→ Problem to work on
Please output the lines shown below exactly as they appear.

*** Data for this task

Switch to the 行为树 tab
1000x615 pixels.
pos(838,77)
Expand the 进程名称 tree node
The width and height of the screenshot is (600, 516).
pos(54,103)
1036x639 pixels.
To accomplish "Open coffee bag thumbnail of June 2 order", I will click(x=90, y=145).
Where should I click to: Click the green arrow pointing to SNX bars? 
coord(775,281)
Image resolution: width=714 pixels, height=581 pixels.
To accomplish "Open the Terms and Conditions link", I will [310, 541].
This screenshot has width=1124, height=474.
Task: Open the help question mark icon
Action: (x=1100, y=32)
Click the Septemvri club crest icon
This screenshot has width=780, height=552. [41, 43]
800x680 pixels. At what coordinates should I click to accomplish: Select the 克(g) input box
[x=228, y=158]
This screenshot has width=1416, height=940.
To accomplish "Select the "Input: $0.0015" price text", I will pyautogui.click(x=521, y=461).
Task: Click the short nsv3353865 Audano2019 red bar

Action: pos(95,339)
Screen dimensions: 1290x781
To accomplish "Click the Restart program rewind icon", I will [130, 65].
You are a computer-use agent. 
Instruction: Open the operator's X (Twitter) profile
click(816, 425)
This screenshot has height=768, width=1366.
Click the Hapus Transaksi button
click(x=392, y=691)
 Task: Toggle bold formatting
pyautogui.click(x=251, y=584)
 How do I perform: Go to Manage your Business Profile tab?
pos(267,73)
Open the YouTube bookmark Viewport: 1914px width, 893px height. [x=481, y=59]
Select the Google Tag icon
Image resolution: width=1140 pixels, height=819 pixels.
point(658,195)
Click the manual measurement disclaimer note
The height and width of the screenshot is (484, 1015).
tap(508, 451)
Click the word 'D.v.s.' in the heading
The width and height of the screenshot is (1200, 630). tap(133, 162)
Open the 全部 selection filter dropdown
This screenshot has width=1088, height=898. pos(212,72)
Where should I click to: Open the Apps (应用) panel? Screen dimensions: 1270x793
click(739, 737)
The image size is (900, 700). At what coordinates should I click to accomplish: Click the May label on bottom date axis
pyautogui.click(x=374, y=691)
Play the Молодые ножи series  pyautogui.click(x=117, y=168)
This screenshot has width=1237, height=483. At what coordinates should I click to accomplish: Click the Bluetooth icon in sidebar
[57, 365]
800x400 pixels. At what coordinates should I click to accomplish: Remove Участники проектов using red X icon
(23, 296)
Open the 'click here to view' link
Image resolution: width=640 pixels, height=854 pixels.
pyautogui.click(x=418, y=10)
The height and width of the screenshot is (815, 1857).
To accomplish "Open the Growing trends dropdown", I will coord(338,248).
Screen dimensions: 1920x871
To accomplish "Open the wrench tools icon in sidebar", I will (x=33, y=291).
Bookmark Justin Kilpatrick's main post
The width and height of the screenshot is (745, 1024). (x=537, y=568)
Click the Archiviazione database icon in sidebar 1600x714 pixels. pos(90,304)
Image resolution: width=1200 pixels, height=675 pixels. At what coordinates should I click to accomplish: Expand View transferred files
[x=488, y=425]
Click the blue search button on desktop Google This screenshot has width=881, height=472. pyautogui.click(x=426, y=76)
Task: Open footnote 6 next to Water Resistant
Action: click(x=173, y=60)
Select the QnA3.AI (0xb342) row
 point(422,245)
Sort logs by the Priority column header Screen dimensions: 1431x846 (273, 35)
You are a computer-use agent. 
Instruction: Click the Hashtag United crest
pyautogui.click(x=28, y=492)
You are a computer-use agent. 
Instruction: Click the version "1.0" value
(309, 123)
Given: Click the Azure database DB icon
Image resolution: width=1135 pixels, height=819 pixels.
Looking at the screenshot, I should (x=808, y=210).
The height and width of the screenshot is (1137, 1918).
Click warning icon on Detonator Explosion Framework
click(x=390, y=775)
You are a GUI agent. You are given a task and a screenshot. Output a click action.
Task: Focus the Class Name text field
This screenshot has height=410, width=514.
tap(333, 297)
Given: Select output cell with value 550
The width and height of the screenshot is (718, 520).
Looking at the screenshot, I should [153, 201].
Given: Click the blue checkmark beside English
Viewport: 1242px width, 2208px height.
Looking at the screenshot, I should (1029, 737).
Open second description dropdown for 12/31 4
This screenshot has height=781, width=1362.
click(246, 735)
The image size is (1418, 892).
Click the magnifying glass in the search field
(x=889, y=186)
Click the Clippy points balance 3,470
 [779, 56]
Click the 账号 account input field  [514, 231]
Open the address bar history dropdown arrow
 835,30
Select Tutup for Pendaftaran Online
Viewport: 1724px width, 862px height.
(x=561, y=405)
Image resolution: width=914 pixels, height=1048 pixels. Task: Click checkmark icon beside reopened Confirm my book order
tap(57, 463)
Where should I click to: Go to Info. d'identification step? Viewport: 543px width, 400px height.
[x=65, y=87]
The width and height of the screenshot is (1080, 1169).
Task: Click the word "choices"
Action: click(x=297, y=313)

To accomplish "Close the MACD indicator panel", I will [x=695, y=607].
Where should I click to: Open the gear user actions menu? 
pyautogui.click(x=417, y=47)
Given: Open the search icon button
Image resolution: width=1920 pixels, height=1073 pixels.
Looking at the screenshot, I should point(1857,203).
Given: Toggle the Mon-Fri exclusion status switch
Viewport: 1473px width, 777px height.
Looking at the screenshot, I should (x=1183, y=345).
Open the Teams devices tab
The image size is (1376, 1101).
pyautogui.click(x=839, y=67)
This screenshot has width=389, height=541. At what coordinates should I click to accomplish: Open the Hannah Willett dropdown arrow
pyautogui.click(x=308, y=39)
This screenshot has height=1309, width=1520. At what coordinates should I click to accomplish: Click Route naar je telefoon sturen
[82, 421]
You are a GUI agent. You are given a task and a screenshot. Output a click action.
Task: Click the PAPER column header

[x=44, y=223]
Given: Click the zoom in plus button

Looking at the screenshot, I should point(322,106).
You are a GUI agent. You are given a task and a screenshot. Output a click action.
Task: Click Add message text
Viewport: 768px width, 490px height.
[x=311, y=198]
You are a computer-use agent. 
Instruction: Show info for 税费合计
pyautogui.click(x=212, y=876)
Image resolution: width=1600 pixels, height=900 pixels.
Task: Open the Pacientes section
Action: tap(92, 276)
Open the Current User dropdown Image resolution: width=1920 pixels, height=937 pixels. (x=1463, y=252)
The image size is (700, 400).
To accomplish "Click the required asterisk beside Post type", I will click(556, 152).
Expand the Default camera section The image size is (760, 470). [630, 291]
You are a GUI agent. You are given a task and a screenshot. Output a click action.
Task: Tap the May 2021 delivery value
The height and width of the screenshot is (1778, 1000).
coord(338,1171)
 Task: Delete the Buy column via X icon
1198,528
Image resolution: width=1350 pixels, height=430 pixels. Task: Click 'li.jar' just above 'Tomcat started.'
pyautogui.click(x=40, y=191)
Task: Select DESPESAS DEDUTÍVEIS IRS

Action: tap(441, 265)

******

→ Result of the exercise
Switch to the 行为树 tab
1000x615 pixels.
pos(838,77)
Expand the 进程名称 tree node
The width and height of the screenshot is (600, 516).
pos(54,103)
1036x639 pixels.
To accomplish "Open coffee bag thumbnail of June 2 order", I will click(x=90, y=145).
Where should I click to: Click the green arrow pointing to SNX bars? 
coord(775,281)
Image resolution: width=714 pixels, height=581 pixels.
To accomplish "Open the Terms and Conditions link", I will [310, 541].
This screenshot has width=1124, height=474.
Task: Open the help question mark icon
Action: (x=1100, y=32)
Click the Septemvri club crest icon
This screenshot has width=780, height=552. [41, 43]
800x680 pixels. At what coordinates should I click to accomplish: Select the 克(g) input box
[x=228, y=158]
This screenshot has width=1416, height=940.
To accomplish "Select the "Input: $0.0015" price text", I will pyautogui.click(x=521, y=461).
Task: Click the short nsv3353865 Audano2019 red bar

Action: pos(95,339)
Screen dimensions: 1290x781
To accomplish "Click the Restart program rewind icon", I will [130, 65].
You are a computer-use agent. 
Instruction: Open the operator's X (Twitter) profile
click(816, 425)
This screenshot has height=768, width=1366.
Click the Hapus Transaksi button
click(x=392, y=691)
 Task: Toggle bold formatting
pyautogui.click(x=251, y=584)
 How do I perform: Go to Manage your Business Profile tab?
pos(267,73)
Open the YouTube bookmark Viewport: 1914px width, 893px height. [x=481, y=59]
Select the Google Tag icon
Image resolution: width=1140 pixels, height=819 pixels.
point(658,195)
Click the manual measurement disclaimer note
The height and width of the screenshot is (484, 1015).
tap(508, 451)
Click the word 'D.v.s.' in the heading
The width and height of the screenshot is (1200, 630). tap(133, 162)
Open the 全部 selection filter dropdown
This screenshot has width=1088, height=898. pos(212,72)
Where should I click to: Open the Apps (应用) panel? Screen dimensions: 1270x793
click(739, 737)
The image size is (900, 700). At what coordinates should I click to accomplish: Click the May label on bottom date axis
pyautogui.click(x=374, y=691)
Play the Молодые ножи series  pyautogui.click(x=117, y=168)
This screenshot has width=1237, height=483. At what coordinates should I click to accomplish: Click the Bluetooth icon in sidebar
[57, 365]
800x400 pixels. At what coordinates should I click to accomplish: Remove Участники проектов using red X icon
(23, 296)
Open the 'click here to view' link
Image resolution: width=640 pixels, height=854 pixels.
pyautogui.click(x=418, y=10)
The height and width of the screenshot is (815, 1857).
To accomplish "Open the Growing trends dropdown", I will coord(338,248).
Screen dimensions: 1920x871
To accomplish "Open the wrench tools icon in sidebar", I will (x=33, y=291).
Bookmark Justin Kilpatrick's main post
The width and height of the screenshot is (745, 1024). (x=537, y=568)
Click the Archiviazione database icon in sidebar 1600x714 pixels. pos(90,304)
Image resolution: width=1200 pixels, height=675 pixels. At what coordinates should I click to accomplish: Expand View transferred files
[x=488, y=425]
Click the blue search button on desktop Google This screenshot has width=881, height=472. pyautogui.click(x=426, y=76)
Task: Open footnote 6 next to Water Resistant
Action: click(x=173, y=60)
Select the QnA3.AI (0xb342) row
 point(422,245)
Sort logs by the Priority column header Screen dimensions: 1431x846 (273, 35)
You are a computer-use agent. 
Instruction: Click the Hashtag United crest
pyautogui.click(x=28, y=492)
You are a computer-use agent. 
Instruction: Click the version "1.0" value
(309, 123)
Given: Click the Azure database DB icon
Image resolution: width=1135 pixels, height=819 pixels.
Looking at the screenshot, I should (x=808, y=210).
The height and width of the screenshot is (1137, 1918).
Click warning icon on Detonator Explosion Framework
click(x=390, y=775)
You are a GUI agent. You are given a task and a screenshot. Output a click action.
Task: Focus the Class Name text field
This screenshot has height=410, width=514.
tap(333, 297)
Given: Select output cell with value 550
The width and height of the screenshot is (718, 520).
Looking at the screenshot, I should [153, 201].
Given: Click the blue checkmark beside English
Viewport: 1242px width, 2208px height.
Looking at the screenshot, I should (1029, 737).
Open second description dropdown for 12/31 4
This screenshot has height=781, width=1362.
click(246, 735)
The image size is (1418, 892).
Click the magnifying glass in the search field
(x=889, y=186)
Click the Clippy points balance 3,470
 [779, 56]
Click the 账号 account input field  [514, 231]
Open the address bar history dropdown arrow
 835,30
Select Tutup for Pendaftaran Online
Viewport: 1724px width, 862px height.
(x=561, y=405)
Image resolution: width=914 pixels, height=1048 pixels. Task: Click checkmark icon beside reopened Confirm my book order
tap(57, 463)
Where should I click to: Go to Info. d'identification step? Viewport: 543px width, 400px height.
[x=65, y=87]
The width and height of the screenshot is (1080, 1169).
Task: Click the word "choices"
Action: click(x=297, y=313)

To accomplish "Close the MACD indicator panel", I will [x=695, y=607].
Where should I click to: Open the gear user actions menu? 
pyautogui.click(x=417, y=47)
Given: Open the search icon button
Image resolution: width=1920 pixels, height=1073 pixels.
Looking at the screenshot, I should point(1857,203).
Given: Toggle the Mon-Fri exclusion status switch
Viewport: 1473px width, 777px height.
Looking at the screenshot, I should (x=1183, y=345).
Open the Teams devices tab
The image size is (1376, 1101).
pyautogui.click(x=839, y=67)
This screenshot has width=389, height=541. At what coordinates should I click to accomplish: Open the Hannah Willett dropdown arrow
pyautogui.click(x=308, y=39)
This screenshot has height=1309, width=1520. At what coordinates should I click to accomplish: Click Route naar je telefoon sturen
[82, 421]
You are a GUI agent. You are given a task and a screenshot. Output a click action.
Task: Click the PAPER column header

[x=44, y=223]
Given: Click the zoom in plus button

Looking at the screenshot, I should point(322,106).
You are a GUI agent. You are given a task and a screenshot. Output a click action.
Task: Click Add message text
Viewport: 768px width, 490px height.
[x=311, y=198]
You are a computer-use agent. 
Instruction: Show info for 税费合计
pyautogui.click(x=212, y=876)
Image resolution: width=1600 pixels, height=900 pixels.
Task: Open the Pacientes section
Action: tap(92, 276)
Open the Current User dropdown Image resolution: width=1920 pixels, height=937 pixels. (x=1463, y=252)
The image size is (700, 400).
To accomplish "Click the required asterisk beside Post type", I will click(556, 152).
Expand the Default camera section The image size is (760, 470). [630, 291]
You are a GUI agent. You are given a task and a screenshot. Output a click action.
Task: Tap the May 2021 delivery value
The height and width of the screenshot is (1778, 1000).
coord(338,1171)
 Task: Delete the Buy column via X icon
1198,528
Image resolution: width=1350 pixels, height=430 pixels. Task: Click 'li.jar' just above 'Tomcat started.'
pyautogui.click(x=40, y=191)
Task: Select DESPESAS DEDUTÍVEIS IRS

Action: tap(441, 265)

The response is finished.